Data udienza 7 febbraio 2023

REPUBBLICA ITALIANA

IN NOME DEL POPOLO ITALIANO

IL TRIBUNALE DI ROMA

DICIOTTESIMA SEZIONE CIVILE

in persona del Giudice Cecilia Pratesi, in funzione monocratica, ha pronunciato la seguente

SENTENZA

nella causa civile di I Grado iscritta al n. r.g. 28430/19 promossa da:

(…), con il patrocinio degli avvocati Gi.Po. e Mo.Va.

ATTORE

nei confronti di:

(…) S.p.a.
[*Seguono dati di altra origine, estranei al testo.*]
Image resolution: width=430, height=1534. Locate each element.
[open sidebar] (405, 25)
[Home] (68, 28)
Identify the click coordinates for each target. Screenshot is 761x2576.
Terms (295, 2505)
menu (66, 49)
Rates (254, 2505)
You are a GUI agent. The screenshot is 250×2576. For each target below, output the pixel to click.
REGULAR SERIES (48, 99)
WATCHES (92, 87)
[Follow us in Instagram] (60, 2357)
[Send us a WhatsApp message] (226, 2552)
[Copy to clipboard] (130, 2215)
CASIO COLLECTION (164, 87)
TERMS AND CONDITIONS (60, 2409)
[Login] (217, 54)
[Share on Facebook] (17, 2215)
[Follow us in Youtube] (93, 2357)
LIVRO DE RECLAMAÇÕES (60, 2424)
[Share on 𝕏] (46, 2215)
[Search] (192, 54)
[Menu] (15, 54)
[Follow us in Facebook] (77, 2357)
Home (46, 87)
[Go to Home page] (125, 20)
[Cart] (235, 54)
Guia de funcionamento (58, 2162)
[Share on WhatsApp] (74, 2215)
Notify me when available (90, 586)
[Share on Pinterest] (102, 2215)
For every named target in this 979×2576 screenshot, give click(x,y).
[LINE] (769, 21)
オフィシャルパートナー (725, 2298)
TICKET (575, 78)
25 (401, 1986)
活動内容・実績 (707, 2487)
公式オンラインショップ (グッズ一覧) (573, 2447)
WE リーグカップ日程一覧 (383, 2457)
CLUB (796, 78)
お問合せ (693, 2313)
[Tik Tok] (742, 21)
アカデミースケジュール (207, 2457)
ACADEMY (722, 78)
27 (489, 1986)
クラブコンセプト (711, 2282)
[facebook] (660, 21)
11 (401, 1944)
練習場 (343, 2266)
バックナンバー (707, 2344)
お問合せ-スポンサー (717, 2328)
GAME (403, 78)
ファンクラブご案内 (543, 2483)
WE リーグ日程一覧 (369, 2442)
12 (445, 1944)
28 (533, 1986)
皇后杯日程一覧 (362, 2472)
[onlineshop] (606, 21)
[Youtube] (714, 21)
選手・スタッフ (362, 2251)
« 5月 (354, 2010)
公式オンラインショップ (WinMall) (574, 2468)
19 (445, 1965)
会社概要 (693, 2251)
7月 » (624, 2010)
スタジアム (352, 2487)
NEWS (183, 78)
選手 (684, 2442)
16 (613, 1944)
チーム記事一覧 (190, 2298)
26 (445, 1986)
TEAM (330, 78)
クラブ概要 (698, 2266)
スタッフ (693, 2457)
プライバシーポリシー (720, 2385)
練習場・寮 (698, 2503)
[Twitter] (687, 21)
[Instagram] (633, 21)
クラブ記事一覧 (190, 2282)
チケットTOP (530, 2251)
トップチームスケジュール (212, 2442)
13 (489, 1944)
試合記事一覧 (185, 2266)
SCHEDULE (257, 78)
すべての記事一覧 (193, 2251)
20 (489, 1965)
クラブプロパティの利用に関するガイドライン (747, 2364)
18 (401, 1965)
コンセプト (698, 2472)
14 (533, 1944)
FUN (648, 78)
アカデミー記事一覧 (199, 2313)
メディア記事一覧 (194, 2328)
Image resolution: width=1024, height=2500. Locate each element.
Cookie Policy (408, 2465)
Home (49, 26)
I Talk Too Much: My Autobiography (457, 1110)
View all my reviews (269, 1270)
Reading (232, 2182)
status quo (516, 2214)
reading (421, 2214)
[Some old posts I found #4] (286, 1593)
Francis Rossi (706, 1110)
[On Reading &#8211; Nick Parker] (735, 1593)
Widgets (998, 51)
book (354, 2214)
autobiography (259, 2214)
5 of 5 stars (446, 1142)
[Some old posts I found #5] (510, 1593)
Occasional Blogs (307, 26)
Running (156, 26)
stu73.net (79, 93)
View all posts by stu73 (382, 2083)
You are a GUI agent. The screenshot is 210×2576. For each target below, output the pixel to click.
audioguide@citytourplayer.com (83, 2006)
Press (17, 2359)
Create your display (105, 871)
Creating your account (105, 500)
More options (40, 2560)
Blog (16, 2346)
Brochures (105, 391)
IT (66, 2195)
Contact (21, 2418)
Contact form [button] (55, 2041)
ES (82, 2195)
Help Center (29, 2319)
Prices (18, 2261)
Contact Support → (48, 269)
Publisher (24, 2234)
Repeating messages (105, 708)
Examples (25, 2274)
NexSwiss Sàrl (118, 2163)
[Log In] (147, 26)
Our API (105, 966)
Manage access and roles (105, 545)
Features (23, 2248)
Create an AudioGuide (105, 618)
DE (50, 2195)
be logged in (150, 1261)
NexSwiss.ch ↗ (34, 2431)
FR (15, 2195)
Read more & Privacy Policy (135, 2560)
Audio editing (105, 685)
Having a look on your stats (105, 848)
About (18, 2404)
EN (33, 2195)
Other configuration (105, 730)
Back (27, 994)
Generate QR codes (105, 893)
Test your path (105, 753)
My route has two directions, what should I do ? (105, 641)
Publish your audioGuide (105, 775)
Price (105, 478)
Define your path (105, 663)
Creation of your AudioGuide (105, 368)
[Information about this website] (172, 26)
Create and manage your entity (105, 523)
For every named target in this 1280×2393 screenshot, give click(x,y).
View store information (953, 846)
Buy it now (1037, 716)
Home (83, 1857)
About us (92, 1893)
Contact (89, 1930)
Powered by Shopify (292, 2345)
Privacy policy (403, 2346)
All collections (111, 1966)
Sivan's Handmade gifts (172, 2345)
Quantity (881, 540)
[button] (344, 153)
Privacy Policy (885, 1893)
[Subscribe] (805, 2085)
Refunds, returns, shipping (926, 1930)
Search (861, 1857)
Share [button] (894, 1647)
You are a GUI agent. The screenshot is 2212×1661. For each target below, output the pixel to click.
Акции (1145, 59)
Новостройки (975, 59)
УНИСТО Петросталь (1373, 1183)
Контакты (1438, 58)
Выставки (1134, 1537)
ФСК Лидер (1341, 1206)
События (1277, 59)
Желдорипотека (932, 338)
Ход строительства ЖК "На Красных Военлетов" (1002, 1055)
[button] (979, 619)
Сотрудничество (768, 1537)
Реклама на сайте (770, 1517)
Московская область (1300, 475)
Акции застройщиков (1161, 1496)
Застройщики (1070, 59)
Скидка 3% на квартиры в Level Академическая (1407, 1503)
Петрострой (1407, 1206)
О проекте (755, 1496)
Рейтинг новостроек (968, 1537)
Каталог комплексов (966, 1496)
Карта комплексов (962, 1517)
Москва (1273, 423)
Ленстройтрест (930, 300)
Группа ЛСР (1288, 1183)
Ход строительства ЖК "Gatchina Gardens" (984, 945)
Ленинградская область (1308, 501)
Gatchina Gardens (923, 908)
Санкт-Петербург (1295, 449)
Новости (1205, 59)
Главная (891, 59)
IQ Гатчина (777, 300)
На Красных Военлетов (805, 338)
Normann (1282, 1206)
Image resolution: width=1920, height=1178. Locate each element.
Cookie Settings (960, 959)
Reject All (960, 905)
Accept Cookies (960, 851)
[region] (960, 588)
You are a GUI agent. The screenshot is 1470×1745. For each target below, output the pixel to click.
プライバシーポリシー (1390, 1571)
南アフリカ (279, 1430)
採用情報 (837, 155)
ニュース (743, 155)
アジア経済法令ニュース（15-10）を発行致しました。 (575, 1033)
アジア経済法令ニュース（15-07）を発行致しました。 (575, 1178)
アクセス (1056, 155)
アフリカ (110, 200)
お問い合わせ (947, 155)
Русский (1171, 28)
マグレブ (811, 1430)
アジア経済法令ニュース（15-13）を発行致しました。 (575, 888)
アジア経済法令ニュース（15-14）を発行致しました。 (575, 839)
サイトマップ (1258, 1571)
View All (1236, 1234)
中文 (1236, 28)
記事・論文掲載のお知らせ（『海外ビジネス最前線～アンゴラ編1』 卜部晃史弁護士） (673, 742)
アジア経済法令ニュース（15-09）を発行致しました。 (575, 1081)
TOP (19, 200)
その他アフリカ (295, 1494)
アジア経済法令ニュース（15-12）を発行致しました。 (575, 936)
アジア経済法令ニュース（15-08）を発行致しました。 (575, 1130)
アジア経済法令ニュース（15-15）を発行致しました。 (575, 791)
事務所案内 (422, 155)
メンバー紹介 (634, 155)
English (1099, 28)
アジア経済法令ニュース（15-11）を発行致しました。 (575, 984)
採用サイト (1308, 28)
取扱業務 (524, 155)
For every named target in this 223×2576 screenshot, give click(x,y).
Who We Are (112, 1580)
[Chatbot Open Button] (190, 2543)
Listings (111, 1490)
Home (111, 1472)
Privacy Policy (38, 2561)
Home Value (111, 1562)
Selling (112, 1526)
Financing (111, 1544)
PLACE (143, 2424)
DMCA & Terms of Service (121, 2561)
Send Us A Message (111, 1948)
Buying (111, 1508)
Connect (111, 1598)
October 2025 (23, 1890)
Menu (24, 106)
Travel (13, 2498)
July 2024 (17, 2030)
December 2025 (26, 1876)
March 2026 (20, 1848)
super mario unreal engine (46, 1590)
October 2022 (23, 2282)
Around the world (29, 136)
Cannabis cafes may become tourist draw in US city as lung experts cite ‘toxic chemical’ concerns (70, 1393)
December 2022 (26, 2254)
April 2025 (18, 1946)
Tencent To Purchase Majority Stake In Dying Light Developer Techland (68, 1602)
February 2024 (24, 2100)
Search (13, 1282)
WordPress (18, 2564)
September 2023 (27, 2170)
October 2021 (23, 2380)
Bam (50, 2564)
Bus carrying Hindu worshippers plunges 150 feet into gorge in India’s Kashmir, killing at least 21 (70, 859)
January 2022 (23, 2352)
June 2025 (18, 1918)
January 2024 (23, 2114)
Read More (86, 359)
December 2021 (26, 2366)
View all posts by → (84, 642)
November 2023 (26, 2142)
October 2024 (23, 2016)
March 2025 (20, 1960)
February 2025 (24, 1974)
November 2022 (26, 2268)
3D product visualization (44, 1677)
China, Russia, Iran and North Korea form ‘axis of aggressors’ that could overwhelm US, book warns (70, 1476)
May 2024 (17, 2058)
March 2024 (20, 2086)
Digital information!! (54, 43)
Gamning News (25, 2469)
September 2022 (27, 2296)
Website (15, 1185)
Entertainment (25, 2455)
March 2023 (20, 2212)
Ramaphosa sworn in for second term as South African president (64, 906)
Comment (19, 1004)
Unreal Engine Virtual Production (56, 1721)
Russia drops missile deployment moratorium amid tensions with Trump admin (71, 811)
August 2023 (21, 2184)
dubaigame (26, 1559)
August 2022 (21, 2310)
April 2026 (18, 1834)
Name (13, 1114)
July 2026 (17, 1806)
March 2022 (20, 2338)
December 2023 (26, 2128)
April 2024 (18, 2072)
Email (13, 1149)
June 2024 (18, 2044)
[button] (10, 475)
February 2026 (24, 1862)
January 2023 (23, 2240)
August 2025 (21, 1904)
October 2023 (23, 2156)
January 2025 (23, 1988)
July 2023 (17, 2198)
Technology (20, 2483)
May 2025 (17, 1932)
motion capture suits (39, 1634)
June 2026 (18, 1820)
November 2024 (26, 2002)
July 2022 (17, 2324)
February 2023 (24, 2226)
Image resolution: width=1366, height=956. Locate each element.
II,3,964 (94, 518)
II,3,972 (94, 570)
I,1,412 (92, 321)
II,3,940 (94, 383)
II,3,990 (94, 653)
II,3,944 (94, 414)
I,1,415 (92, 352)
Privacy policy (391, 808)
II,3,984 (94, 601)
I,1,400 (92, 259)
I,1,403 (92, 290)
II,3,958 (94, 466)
D.H., C.P., G.R. e D.N., con il patrocinio delle avvocate Vi.Ri. e Al.Pi.;

CONVENUTI

Oggetto: risarcimento del danno da diffamazione.

RAGIONI DI FATTO E DI DIRITTO DELLA DECISIONE

Il giudizio presente è stato introdotto da (…), ex Presidente del Consiglio dei Ministri della Repubblica dell’ Albania, alla conclusione del procedimento penale a carico dei giornalisti qui convenuti e del direttore responsabile del settimanale “L’Espresso”, in esito alla quale tutti gli imputati sono stati oggetto di una condanna generica al risarcimento dei danni cagionati all’attore con la pubblicazione – avvenuta il 7.8.2002- di un servizio giornalistico dal titolo “Il Premier è di nuovo il socialista (…) e molti suoi uomini sono legati ai (…) mafiosi “ed ancora” Padrino dell’ Albania” ove venivano attribuiti al medesimo legami con la mafia albanese ed internazionale, con un clancamorristico, e con tale (…), menzionato quale socio occulto per gli affari di dubbia legalità di (…) … ed uno dei maggiori finanziatori del partito socialista albanese …”

L’attore chiede pertanto che i giornalisti, l’editore ed il direttore responsabile siano condannati a risarcire il danno subito che indica in ragione di Euro 800.000,00 complessivi, di cui 200.000 relativi al danno morale soggettivo, ed il resto a titolo di danno da perdita di chances, sul presupposto che la pubblicazione del servizio in questione (unitamente ad altro analogo articolo pubblicato poco prima sul quotidiano L’Unità, a firma dello stesso giornalista P.), abbia determinato la brusca interruzione della sua carriera politica e la sua definitiva uscita dalla vita pubblica.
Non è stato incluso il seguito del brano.